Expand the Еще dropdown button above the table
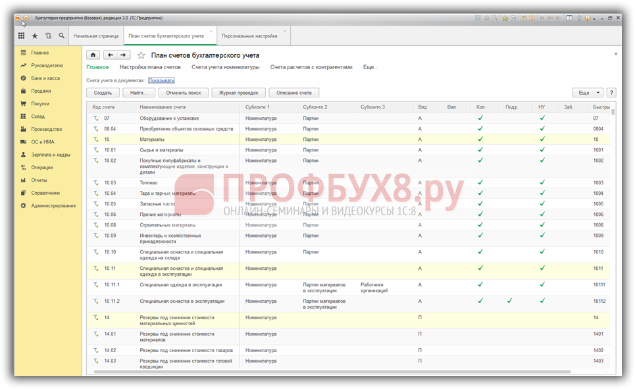The width and height of the screenshot is (635, 389). tap(587, 93)
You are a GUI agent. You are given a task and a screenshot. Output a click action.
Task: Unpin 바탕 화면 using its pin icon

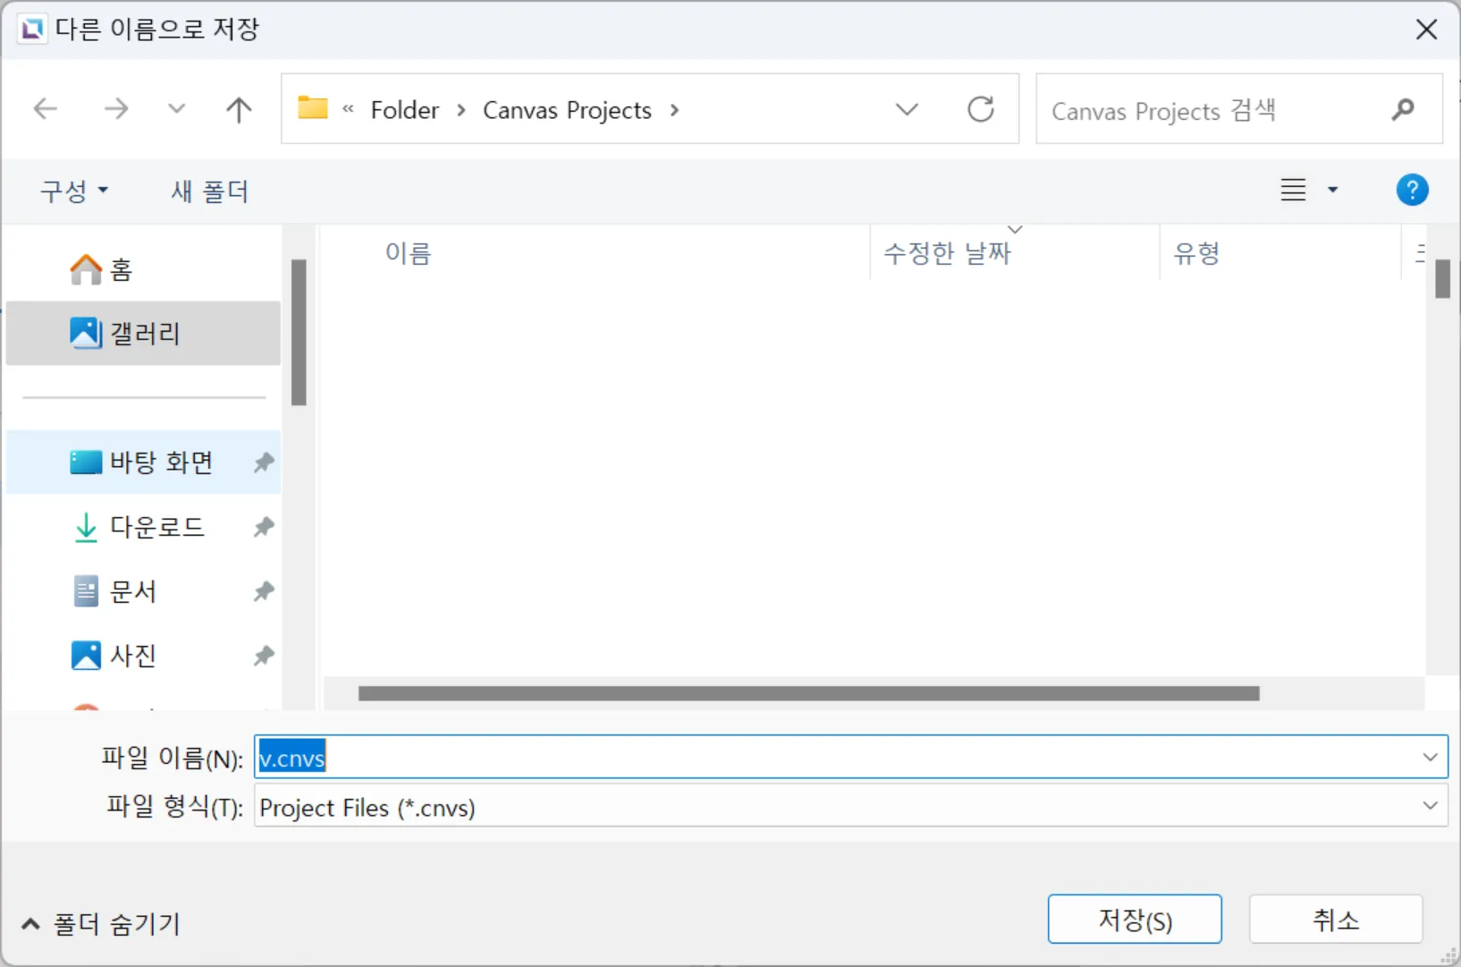coord(263,462)
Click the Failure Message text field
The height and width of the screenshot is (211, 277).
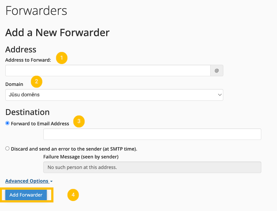point(152,167)
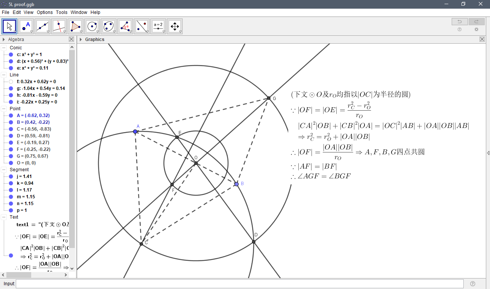Select the Polygon tool
490x289 pixels.
(76, 26)
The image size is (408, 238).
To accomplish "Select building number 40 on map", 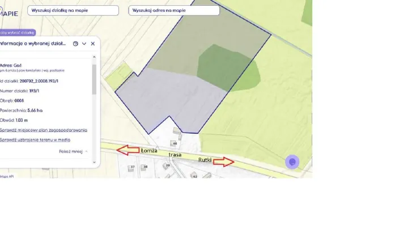I will click(174, 143).
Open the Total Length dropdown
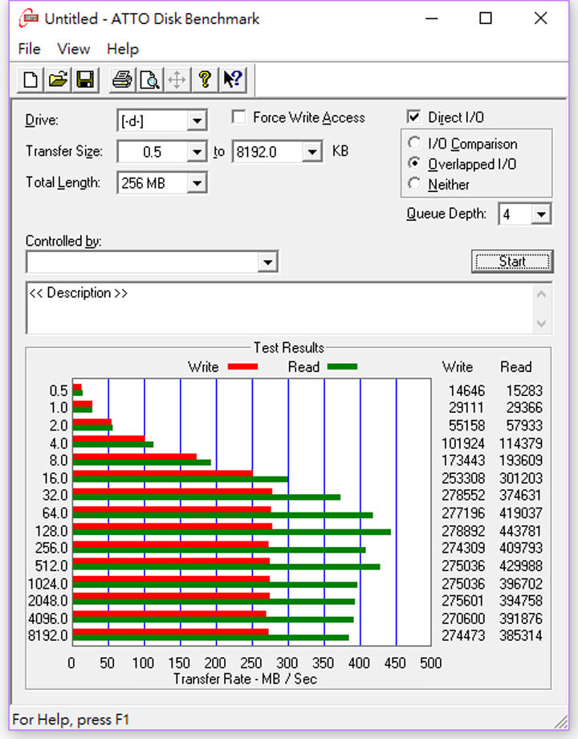Viewport: 578px width, 739px height. pos(197,183)
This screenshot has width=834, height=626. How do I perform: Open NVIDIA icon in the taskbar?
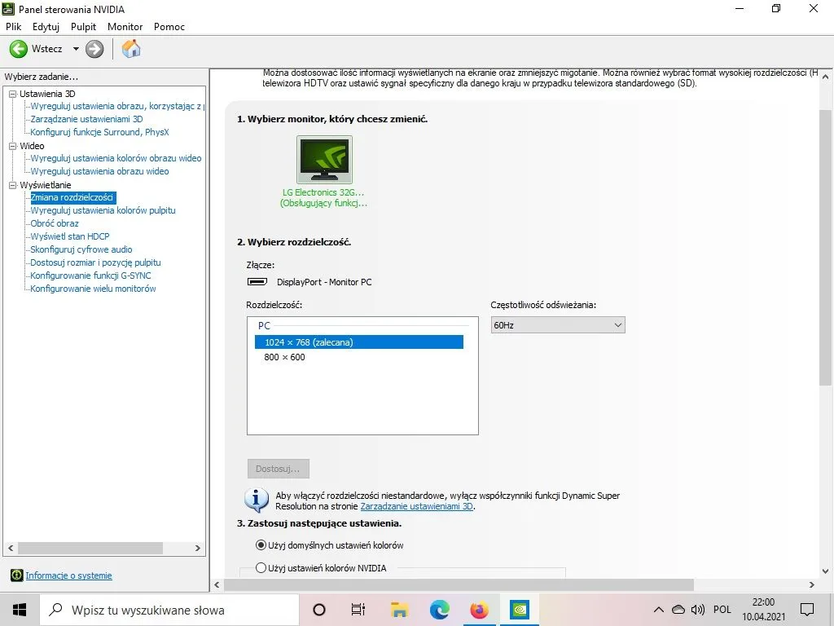pyautogui.click(x=519, y=610)
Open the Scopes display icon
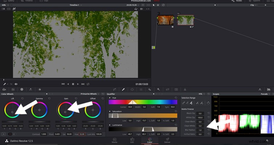 point(269,89)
--
Work to complete -
Exactly as written above, retype the lines starting at the one holding "Click the Failure Message text field" and ending at the one holding "The image size is (408, 238).", both included, but not the pictures.

Answer to the problem -
Click the Failure Message text field
The height and width of the screenshot is (211, 277).
point(152,167)
Select the Polygon tool
490x289 pixels.
(76, 26)
The image size is (408, 238).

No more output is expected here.